It may not seem like it on the surface, but now is a good time to be in this business -- no question about it. The reason is simple: it's more important than ever for your clients to make sure their assets are protected. Confidence and reliance on the banking industry and the stock market has been shaken to the core. So, who are your clients going to turn to?
As discussed in my previous article, now, more than ever is, an important time to reach out to your clients and help them understand their alternatives. But for you, the advisor, it is important not to mistake the fear and concern in your clients' eyes for dollar signs. They are scared; and many clients may recall what it was like after the Great Depression, or have heard stories from friends or relatives who survived it. Others may just spend their days watching the stock market suck their hard-earned retirement funds dry. In either case, one thing is clear: Your clients are looking for assistance from someone who is qualified to help and understands how to do so.
That is where the psychology of market intelligence comes into play. Not familiar with the term? It means to understand and be proactive in determining the current and future needs and preferences of your marketplace. In short: to understand what your clients want now and for their future.
You're probably thinking, "That's what I do already." In essence, you're right. But to employ market intelligence means to delve a bit deeper; to get a better understanding of what leads your clients to make the choices and decisions that they do. It may sound a bit more difficult than it really is, but market intelligence (MI) is used in just about every aspect of advertising and marketing around. From the commonly known to the obscure, MI has had a hand in determining how that product or service is marketed and to whom.

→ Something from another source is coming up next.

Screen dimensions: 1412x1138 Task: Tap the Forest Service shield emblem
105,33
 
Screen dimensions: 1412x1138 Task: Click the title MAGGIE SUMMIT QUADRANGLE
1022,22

For my purposes in this article, I'm going to talk about one of the most important components of MI: psychology. As mentioned, it's a scary time for retirees invested in the stock market and holding larger sums in banks. But this fear has been a long time coming; the demise of the sub-prime mortgage industry was the trigger to both the current stock market troubles and the banking failure scrambles. Your clients aren't clueless; they know what's going on. The media has grabbed this story and is running for the finish line. The concerns of your clients are based primarily on fear -- a very human emotion. But that emotion can also make us do things we wouldn't (or shouldn't) ordinarily do. As an advisor, it is your job to assuage those fears, and present your clients with other alternatives.
That's where your MI comes in to play: Listening to your clients' fears and having the answers to their difficult questions makes you the superlative person to offer advice on what their best course to follow is at this point. Now, I don't mean just listening to their desire for a strong, safe-and-sound source for their retirement dollars, I mean really listening to your client.
Try to understand what their fear has done to their sense of judgment when it comes to the future of their money. While your client may be telling you one thing out of that sense of fear, you, as a qualified advisor, may have a better option that provides your client the peace of mind they are searching for. By listening to the words your client is speaking, you will be better able to dissect their actual meaning. Subsequently, this process can lead you to a solution that will give your client just what they are looking for: stability and a sense of security. It may even lead you in a direction that you hadn't even considered before. Sure, the commissions may not be as attractive, but that's OK. Your clients' fear has vanished. At the end of the day, the fact that your customer is happy should always outweigh the potential for a huge commission. In your case, if that's not correct, you may be in the wrong line of business -- especially at this volatile time with emotions running so high.
By introducing MI into your business, you have the potential for a better understanding of what it is your market wants instead of spending money on a plan your market doesn't want. As I mentioned before, it doesn't take a great deal of work to better understand your market, just a bit of research. By simply spending some time at your computer doing a bit of desk research, you can begin to discover more than you thought possible about the marketplace you are trying to reach.
Desk research is what professional researchers use to track down useful, existing pre-published information (also known as secondary research). Many companies use this method to discover the efforts of their competitors, or to get a better understanding of their current market trends. You and your business can benefit in the same way. By doing desk research, you can obtain a lot of information without spending a lot of money on market surveys and research from a private source.
Our country is in an economic crisis. Depending on who you talk to, some say it's worse than others. That is why it is so important to those of us in this industry to blaze a trail of recovery for those scared individuals. Offer them the safe haven that you know exists. Someone's financial future and peace of mind depends on it.